Thank god it's Friday! The domestic help has been here and cleaned up the place and now I get to enjoy the results all in my own company. There is something to be said for that. Being alone in a clean place is sort of like being alone in a temple without an altar, unless you count the computer desk as one. It makes you feel very peaceful and tranquil and you know that for a while everything will stay as uncluttered and clean as it is. Until you dirty that first ashtray and that first soup bowl and glass for you milk. It's almost a sin to move around in here and I do it reluctantly.
The fact that it's Friday adds some joy to my life, although I can't for the life of me figure out why it does so much. You'd think I was going on a mini vacation or something. I act like I have something wonderful to look forward to, while all it is is two empty days to do with as I please. And I will do nothing important with them at all. I will sleep late and watch a lot of television and walk the dog and be in my own company. If I'm lucky, I'll read my book.
My main goal this weekend is to find my equilibrium which I had lost this past week. I think I'm already on my way, because I'm having a relatively peaceful day today. I am aware of the fact that I'm regularly trying to find my balance and that little things influence it and that I have to readjust myself now and then.
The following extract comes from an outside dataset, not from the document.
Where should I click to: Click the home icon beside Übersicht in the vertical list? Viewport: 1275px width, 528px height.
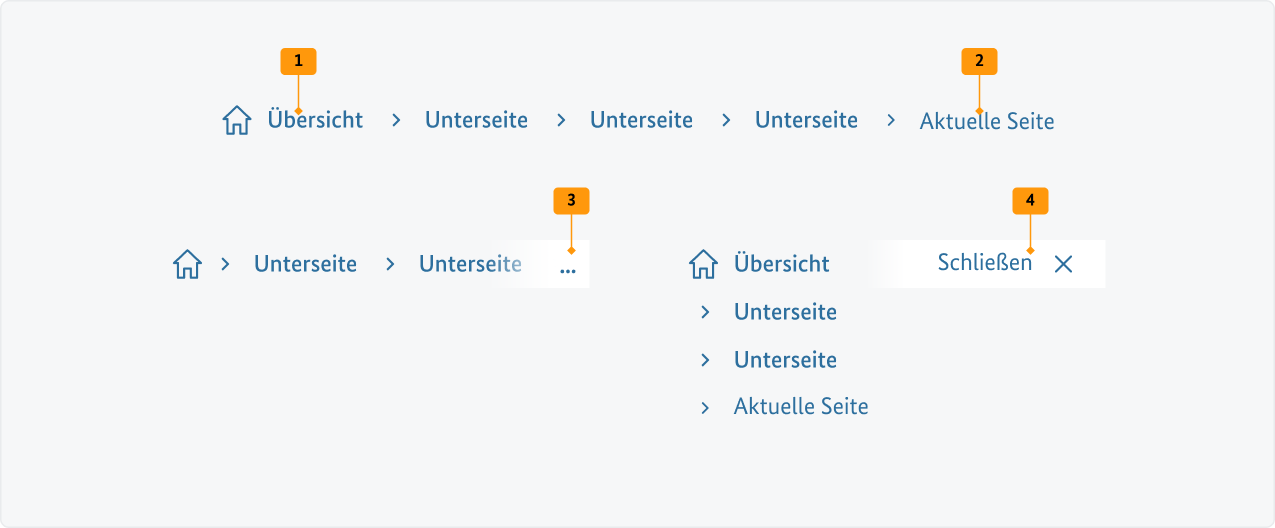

But slowly and surely I'm becoming more secure of myself and less frightened that I'll not feel stable. I do have to add that I'm finding much relief from my medication and am very much aware when it's working after I've taken it.
Right now it is the very little things in life that give me the most satisfaction. That's why I'm so happy with my clean apartment. It rained briefly just a while ago and I loved the way the air smelled afterwards. If only someone could bottle that. You would wish for your laundry to smell that way. There's a strong breeze blowing and it has cooled off the apartment by a whole degree. I'm sitting here in my warm gray cardigan with my socks on. To me that is pure bliss.
I will take a nap in a little while and enjoy the coolness of the dark bedroom under the warmth of the duvet. It will just be a little nap, but it will refresh me for the rest of the day. I find that a nap in the afternoon does me a world of good. It's mostly for the sake of my brain that I take one. It's like pushing the reset button and I always have lots of renewed energy when I wake up, although I do need a cup of coffee to get the cobwebs out of my mind. It's not a perfect system, but it suits me.
I hope you're all having a good day.